=== Aim of the exercise ===
Nothing but the pictures should be dropped when the records are transcribed word for word.

=== Records supplied ===
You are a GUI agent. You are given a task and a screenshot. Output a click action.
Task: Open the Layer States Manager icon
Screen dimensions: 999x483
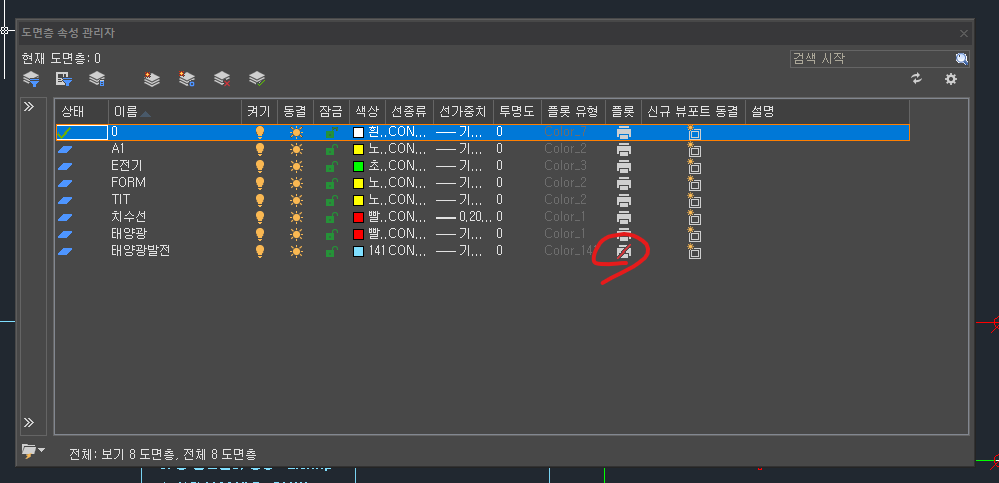point(97,79)
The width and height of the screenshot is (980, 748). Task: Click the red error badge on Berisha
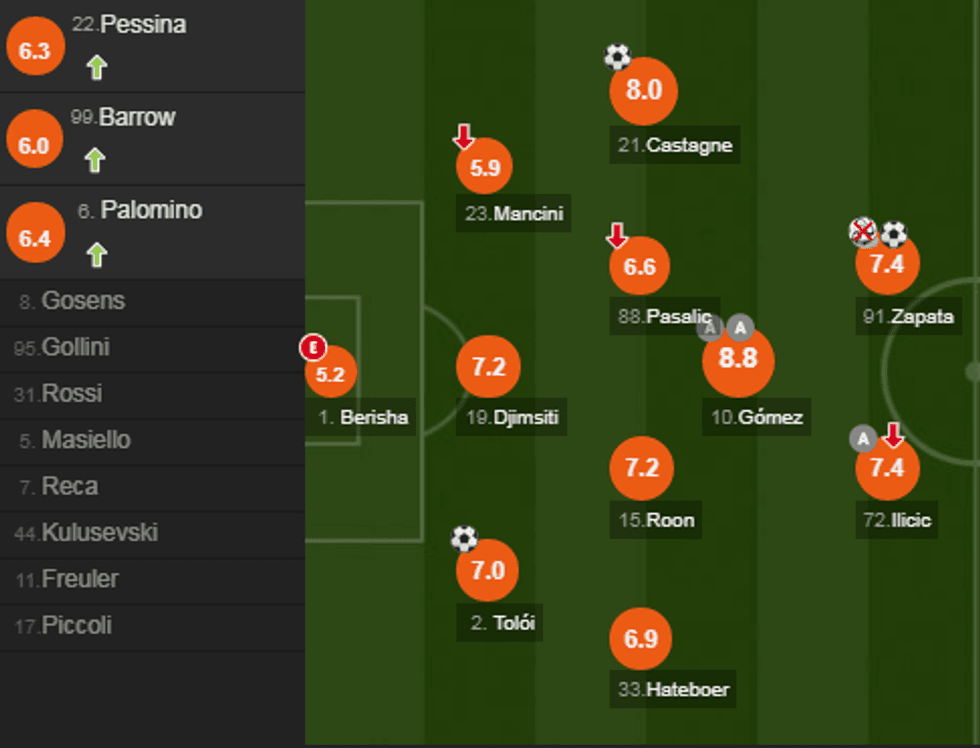tap(314, 348)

=== Your solution ===
You are a GUI agent. You are given a task and a screenshot. Output a click action.
Task: Open the Layer States Manager icon
Screen dimensions: 999x483
point(97,79)
The width and height of the screenshot is (980, 748). Task: Click the red error badge on Berisha
tap(314, 348)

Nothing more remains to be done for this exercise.